2. How much will be spent in 2012 and how much is left to complete the Phase 1 operations?

2012 Phase 1 - Statoil/PetroFrontier commitment: USD$50.0 MM

Projected amount to be spent in 2012 USD$35.0 MM

2013 - Balance of Phase 1 Capital Program: USD$15.0 MM

3. What are the estimated costs of the re-treatment of the H2S issue at MacIntyre-2H and repairing the casing failure for Baldwin-2Hst1? Will Statoil and Baraka finance these costs?

Our operations group are currently working on establishing estimates for these projects. PetroFrontier is the operator during Phase 1 and as such when appropriate will propose the operations as part of the work program and budget and will seek partner approval where necessary.

4. What requirements does PetroFrontier need to fulfill in order to have Statoil elect to move to Phase 2? Is there a timeline set for this announcement?

Phase 1 consists of a joint exploration program of US$50 million (with each of Statoil and PetroFrontier contributing US$25 million). At the end of Phase 1, Statoil will have the option to acquire 25% of PetroFrontier's working interest by reimbursing PetroFrontier for its US$25 million Phase 1 contribution and by committing to proceed with Phase 2.

Statoil has 120 days following the receipt of all Phase 1 data to elect whether or not it will exercise its option to proceed with Phase 2.

PetroFrontier expects to complete Phase 1 during 2013.

5. One of the challenges PetroFrontier has faced is its ability to precisely estimate operational costs. Why is that?

There is an overall lack of competition with many of the oil field services in Australia. This lack of competition results in very high operating costs and any delays or unforeseen operational challenges can result in substantial cost overruns. Furthermore, PetroFrontier's operations are located in a very remote area, which also increases the potential for higher than anticipated support costs. Our learnings in this area have not gone to waste and we are very diligent about continually improving our ability to predict project costs and to execute more efficiently.

Corporate
1. How involved is Statoil? Is Statoil continuing with the Phase 1 program? What staff is currently on site?

As per the PetroFrontier/Statoil Joint Venture agreement, PetroFrontier is the operator of the Phase 1 program. However, Statoil is informed of and participates in all operational decisions in Phase 1. Currently, Statoil has a Development Geologist, Drilling Engineer and a Community/Government Relations Specialist in PetroFrontier's Adelaide office.

2. What is the acceptable method of dissemination of material information for a Canadian issuer?

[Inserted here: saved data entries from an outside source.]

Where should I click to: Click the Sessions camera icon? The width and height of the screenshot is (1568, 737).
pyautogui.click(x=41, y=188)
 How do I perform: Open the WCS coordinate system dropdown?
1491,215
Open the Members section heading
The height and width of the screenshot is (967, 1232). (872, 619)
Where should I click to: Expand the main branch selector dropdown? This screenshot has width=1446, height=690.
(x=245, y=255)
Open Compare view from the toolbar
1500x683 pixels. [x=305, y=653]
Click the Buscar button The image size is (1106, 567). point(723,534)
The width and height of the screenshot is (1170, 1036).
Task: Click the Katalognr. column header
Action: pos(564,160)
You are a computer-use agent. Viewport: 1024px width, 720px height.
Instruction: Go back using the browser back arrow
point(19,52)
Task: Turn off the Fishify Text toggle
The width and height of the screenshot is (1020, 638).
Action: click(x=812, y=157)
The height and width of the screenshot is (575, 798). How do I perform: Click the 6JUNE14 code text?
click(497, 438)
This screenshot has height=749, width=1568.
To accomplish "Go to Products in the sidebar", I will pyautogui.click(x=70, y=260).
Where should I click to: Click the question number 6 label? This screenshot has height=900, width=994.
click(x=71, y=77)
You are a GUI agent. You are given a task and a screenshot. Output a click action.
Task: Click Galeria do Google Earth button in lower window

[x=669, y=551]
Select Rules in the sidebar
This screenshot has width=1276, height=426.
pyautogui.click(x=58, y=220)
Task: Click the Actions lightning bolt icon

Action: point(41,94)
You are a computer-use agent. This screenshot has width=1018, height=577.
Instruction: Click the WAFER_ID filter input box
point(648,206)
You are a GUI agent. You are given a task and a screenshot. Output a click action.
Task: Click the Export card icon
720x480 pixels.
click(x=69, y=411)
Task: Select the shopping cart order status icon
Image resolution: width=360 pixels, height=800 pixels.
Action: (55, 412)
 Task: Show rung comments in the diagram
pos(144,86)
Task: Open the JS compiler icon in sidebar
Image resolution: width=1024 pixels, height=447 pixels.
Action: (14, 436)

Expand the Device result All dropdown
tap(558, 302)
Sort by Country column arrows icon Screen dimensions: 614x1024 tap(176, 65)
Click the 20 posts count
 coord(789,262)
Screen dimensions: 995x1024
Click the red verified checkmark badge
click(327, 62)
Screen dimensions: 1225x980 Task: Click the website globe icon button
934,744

The timely disclosure policies of the TSX Exchanges state that material information must be disseminated through a news service that provides for wide and simultaneous national dissemination of the full text of news releases to the financial media and newspapers.

PetroFrontier operates in Australia but is listed under the TSX Venture Exchange only and is obligated to release material information as it becomes available, but is under no obligation to release monthly operational updates. PetroFrontier will continue to facilitate fair access to non-material information that serves the needs of all markets by posting it on its website in a timely manner.